Today, at Brandeis, a priest and an imam will join hands with rabbis at a rally; tomorrow, the Jewish community will join Asian-Americans in a candlelight vigil on City Hall Plaza.
Last week's terror attacks in Mumbai, which killed at least 173 people, have triggered a wave of grief and alarm within the Jewish community because the terrorists chose to target that city's Chabad House, where a young American rabbi and his wife were among six killed.
"Their purpose was to harm those who represent the free world, those who represent freedom and joy, and they struck at a symbol of Judaism," Rony Yedidia, Israel's deputy consul general in Boston, said of the terrorists. "Israel and the Jewish people, once again, paid a very heavy price for terrorism."

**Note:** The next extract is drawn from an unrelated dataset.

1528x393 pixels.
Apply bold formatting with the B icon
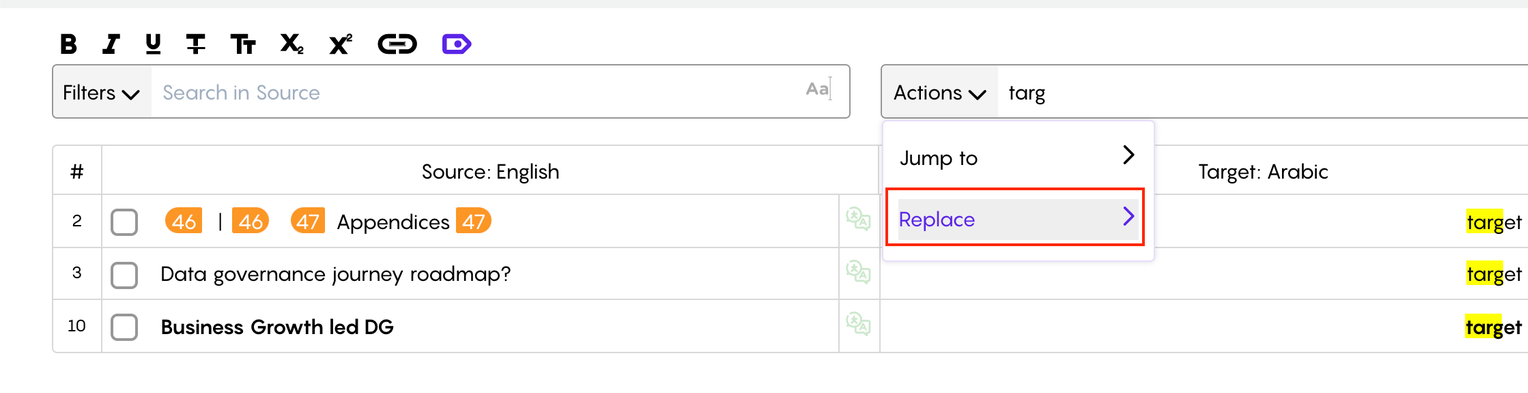coord(68,44)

Yedidia said she had met the slain director of the Mumbai Chabad, Rabbi Gavriel Holtzberg, and his wife, Rivkah, in the most ordinary of ways - she had been in Mumbai two years ago during the Jewish holiday of Purim, and had visited the Chabad House for a celebration.
"They opened their home despite the fact that they themselves were so far from their own families, they themselves were caring for a gravely ill child, they themselves had their own problems, but they opened their home and their hearts to all," she said. "They celebrated Purim with me and with others in such a joyful and wonderful fashion that they will always be in my heart."
Yedidia spoke at the most public of yesterday's events, a gathering of Chabad rabbis from Greater Boston at the front gates of the State House. The rabbis, members of the ultra-orthodox Chabad-Lubavitch movement, were joined by leaders from across the spectrum of the Jewish community, including the heads of most of the major Jewish community organizations in the city.
"This has had a profound impact on the community," Nancy K. Kaufman, executive director of the Jewish Community Relations Council, said in an interview. "People are frightened, but Chabad is delivering the message beautifully - rather than be angry, we need to spread light."
Chabad rabbis, whose mission is to re-engage nonpracticing or less observant Jews, are dispersed around the world to Chabad houses that hold worship services and other events. There are about two dozen such houses on college campuses and in cities and towns in Eastern Massachusetts.
At yesterday's State House event, which was timed to coincide with the day when many of the Jewish Mumbai victims were being buried in Israel, the rabbis said that their movement would continue to send representatives to reach out to Jewish residents and travelers throughout the world.
"We're very dedicated in our mission, and our plan is to redouble our efforts and to do even more," said Rabbi Mendel Krinsky of the Chabad Jewish Center in Needham. "The only way to fight darkness is with light."
And Rabbi Shlomo Yaffe, a scholar in residence at the Chabad House at Harvard University, said, "We want to negate negativity and death with life and the positive."
The Chabad rabbis paid tribute to the Mumbai victims and urged Jews to greater observance, encouraging women to light Sabbath candles and men to don phylacteries for prayer.